RECORD EXCERPTS —
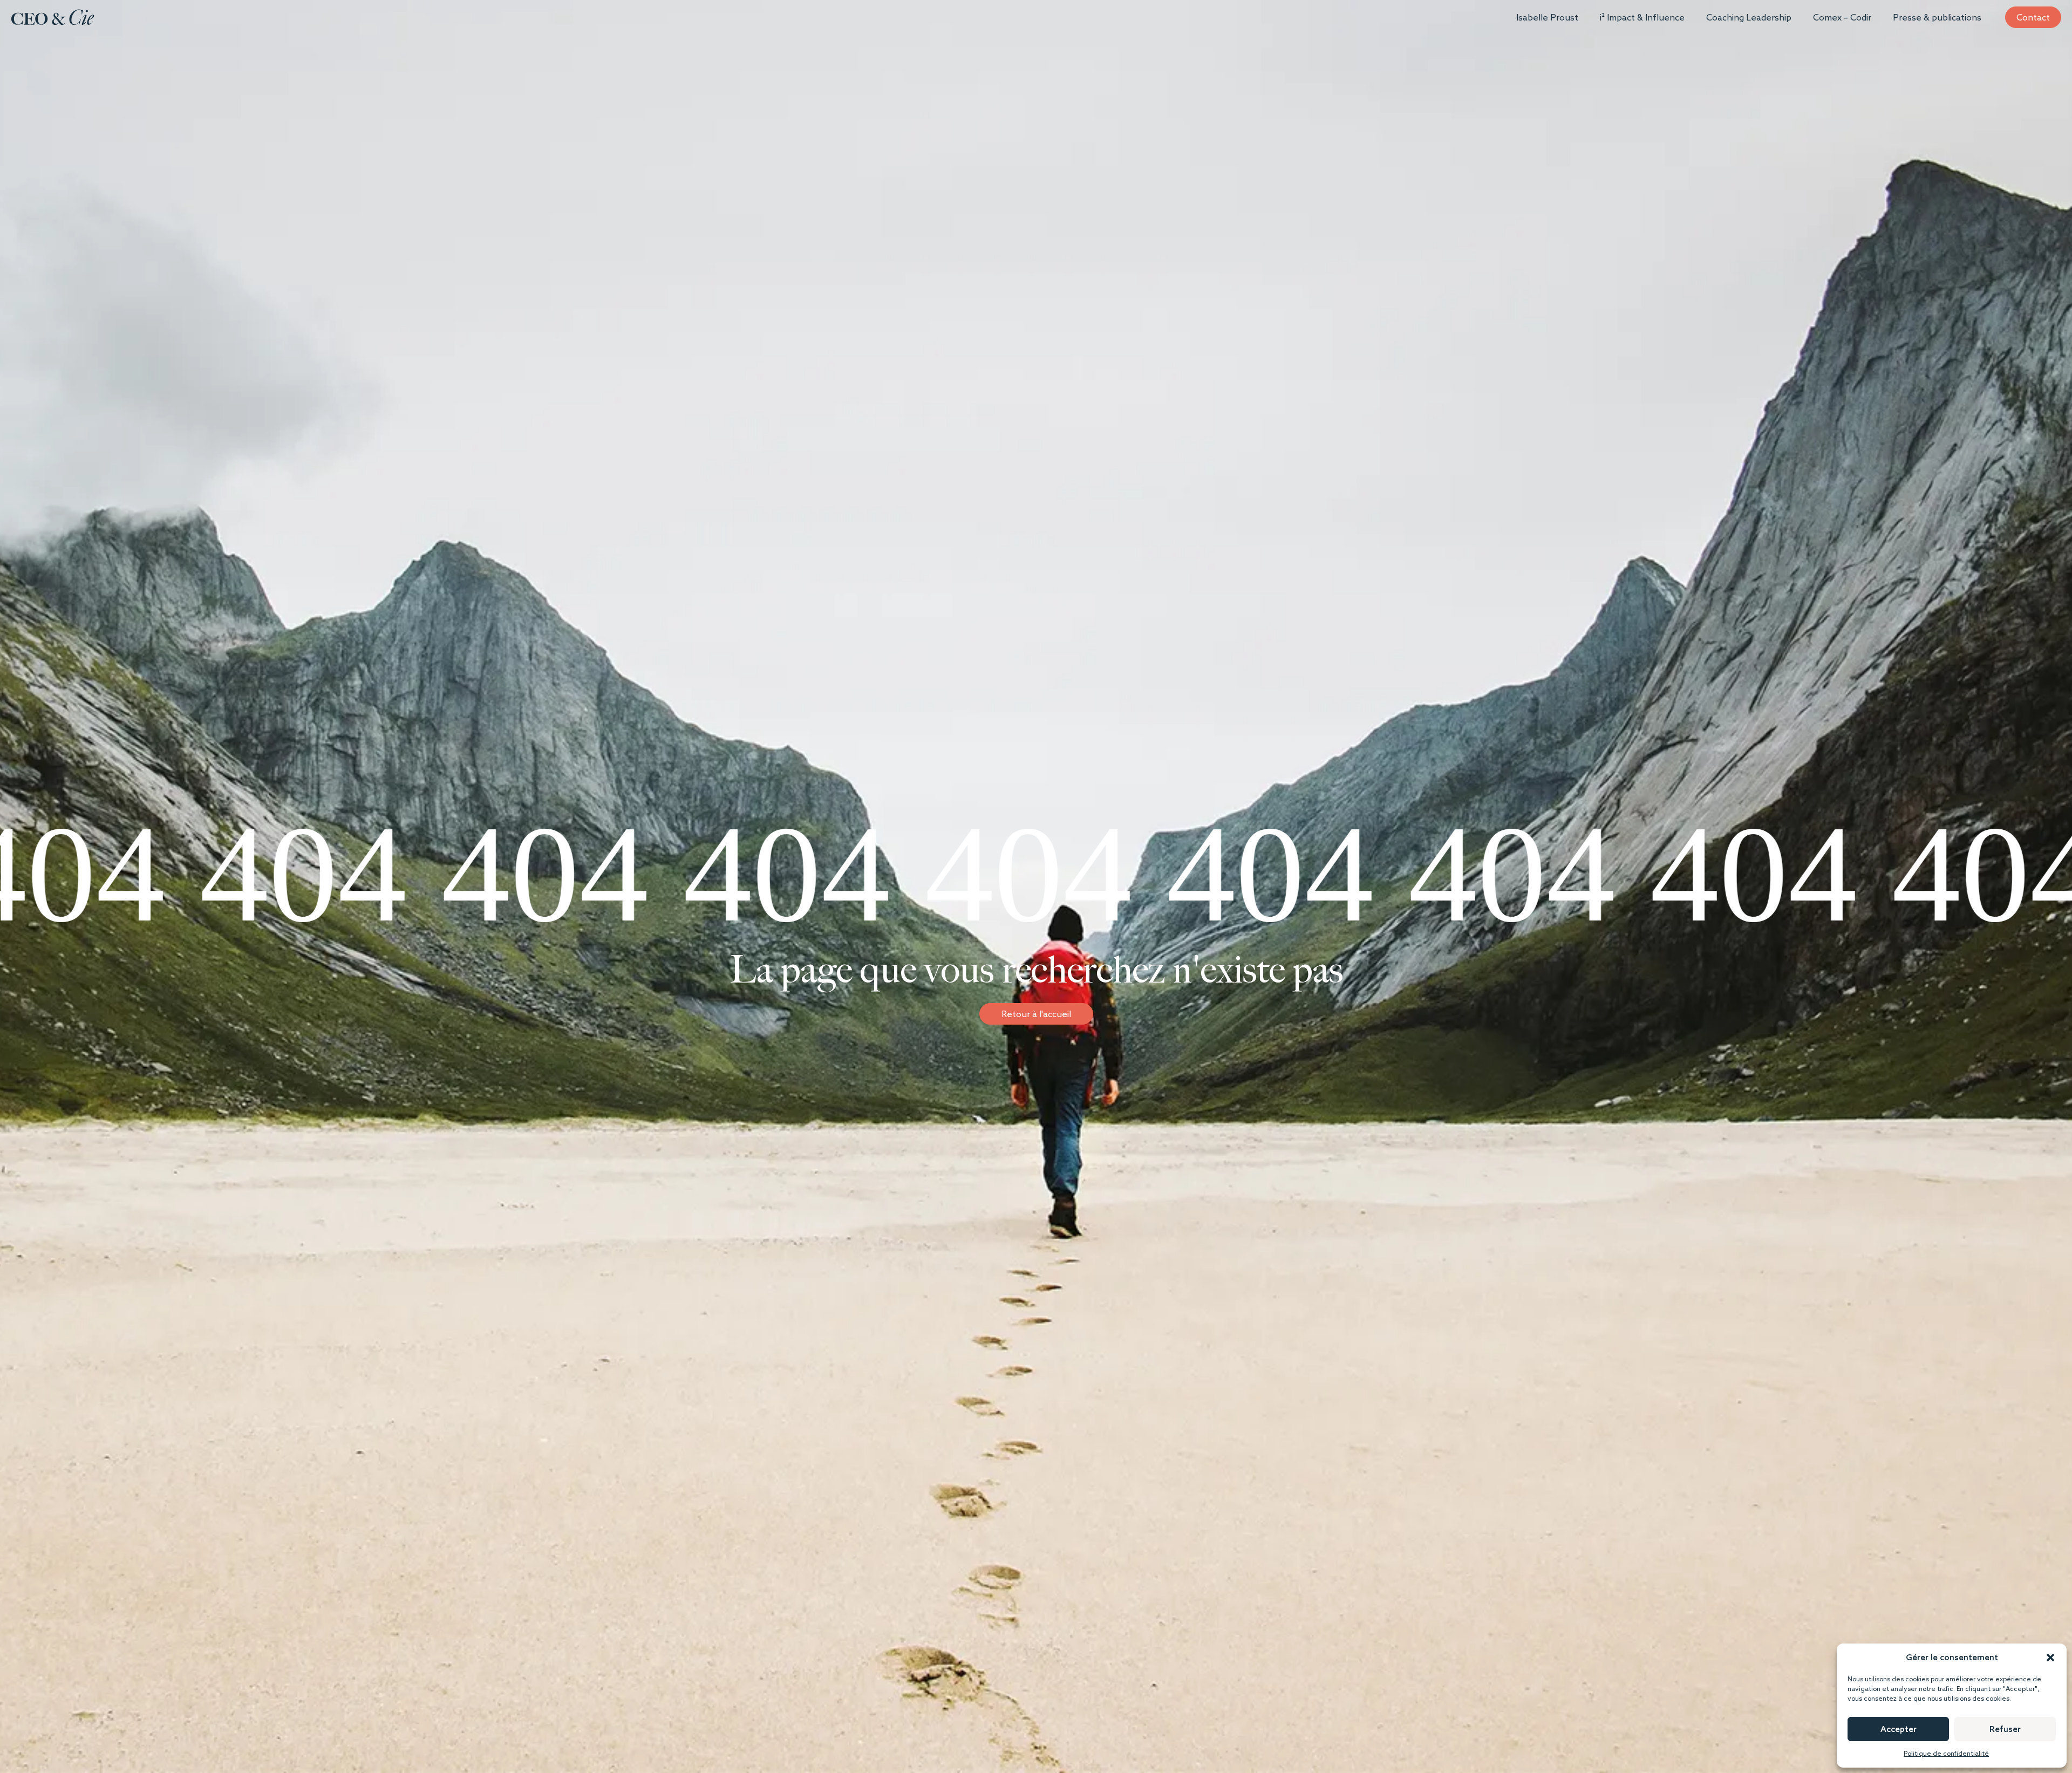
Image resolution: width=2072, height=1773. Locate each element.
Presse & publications (1937, 17)
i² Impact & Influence (1642, 17)
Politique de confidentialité (1946, 1753)
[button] (2050, 1657)
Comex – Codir (1842, 17)
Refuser (2005, 1729)
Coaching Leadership (1748, 17)
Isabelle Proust (1547, 17)
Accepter (1898, 1729)
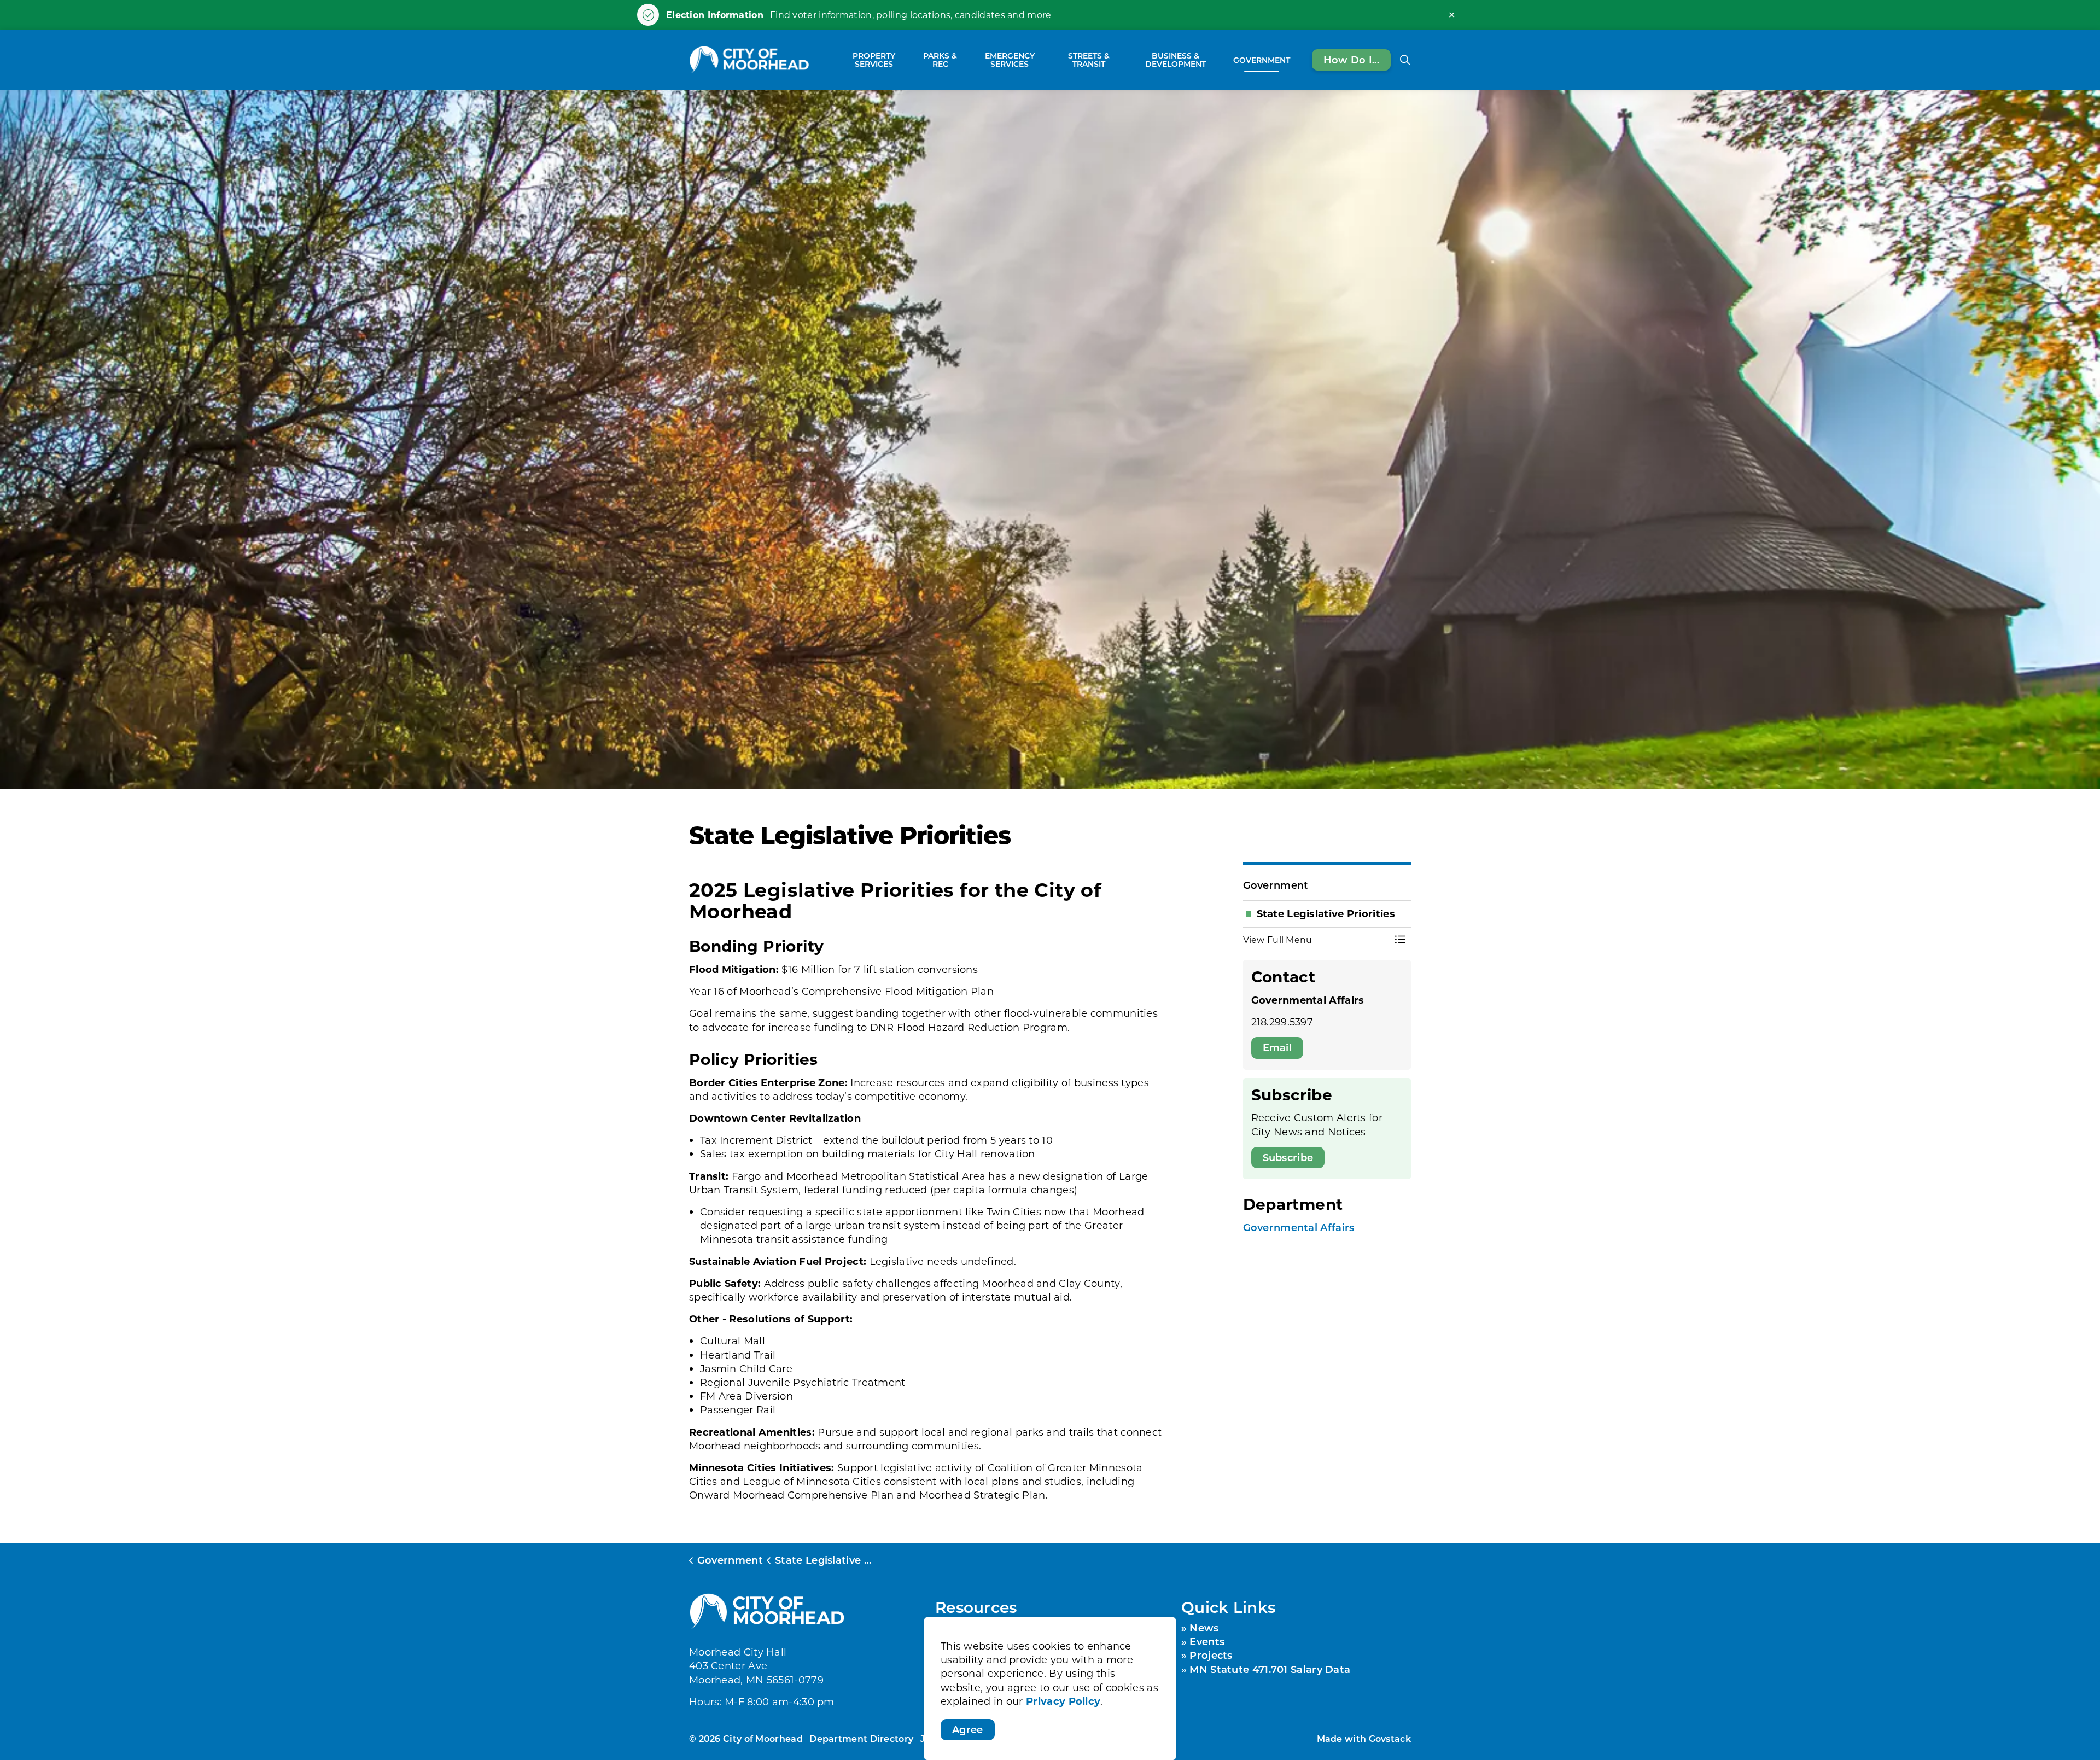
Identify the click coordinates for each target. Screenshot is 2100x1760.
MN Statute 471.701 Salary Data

WHAT TO DO —
Leaving the pictures aside, copy exactly and only the lines from the one holding "Accepter (1898, 1729)" through the final line of the data, both ends kept.

RESULT FOR THIS EXERCISE —
Accepter (1898, 1729)
Identify the click coordinates for each target. Screenshot is 2100x1760.
MN Statute 471.701 Salary Data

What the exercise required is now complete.